What is ROCKRGRL
ROCKRGRL began as a black and white, photocopied music fanzine in 1995. Carla DeSantis, creator, contributor, and editor-in-chief, envisioned a fanzine about women in music that rejected patriarchal stereotypes largely associated with women. These stereotypes included qualifying terms like “woman rocker” or “female drummer;” gendered expectations of women in popular music as back-up singers or sexualized eye candy rather than singer/songwriters, guitarists, bassists, drummers, or producers; and staying quiet about issues important to women and feminism overall so as not to become unlikable. Instead of staying silent and letting mainstream media continue to barely recognize women in rock (limiting coverage often to special "Women in Rock" issues of music magazines), ROCKRGRL focused on feminist issues exclusively, including rape culture, sexual assault, surviving trauma, freedom to choose, and being valued as creative human beings, regardless of gender identity, sexuality, age, ethnicity, race, or life choices.

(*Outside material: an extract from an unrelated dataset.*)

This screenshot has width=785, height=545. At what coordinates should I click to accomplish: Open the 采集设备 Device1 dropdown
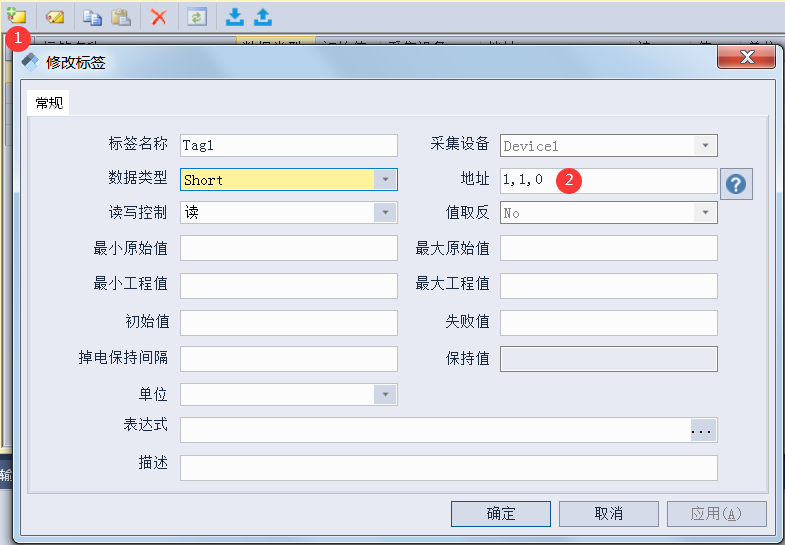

Though ROCKRGRL’s focus was on women and women's issues, men were not completely excluded; occasionally, especially in later issues, men were contributors (writers or photographers). Men who were in bands with women were not shamed or attacked; they were simply not the focus. Men’s presence in ROCKRGRL might be read as that of allies to the women who were, in fact, hugely influential to the popular music scene in the mid-1990s and early 2000s. Importantly, ROCKRGRL also did not only focus on one demographic: white, middle class, cisgendered, heteronormative women. Across 57 issues, ROCKRGRL included women of color, lesbians and bisexuals, mature women who lived through the early days of Womyn’s music in the 1970s, and young girls who were already making music and breaking the mold of what girls and young women are supposed to do.
While I sifted through the Rockrgrl issues one by one, I initially looked for images, articles, quotes, and topics that were in some way related to feminist concerns of gender and sexuality, identity politics, and feminist activism. Across over 50 issues, I noticed patterns and themes that fit into three broad topical umbrellas: Challenging the Patriarchy, Marginalized Bodies in Rock Music, and Identity Politics and Femininity. The images curated in this gallery were chosen to represent some of the highlights of the zine, and is not a complete representation of every single example found in the issues. However, this gallery is representative of the major themes, topics, and concerns that women in rock faced in the mid-1990s to mid-2000s. Furthermore, this gallery will stand as one interpretation, or reading, of a feminist zine, and has the potential to be one of many digitally curated galleries that showcase the creativity, political activism, and originality found in music fanzines.
While some of the images archived here are in their complete form, many are cropped in order to highlight a particular aspect of the original article or interview. In instances that lack the entire published context, the metadata of the image contains the information needed to locate the original article (issue and year), which can be found in the BGSU Music Library and Sound Recordings Archive.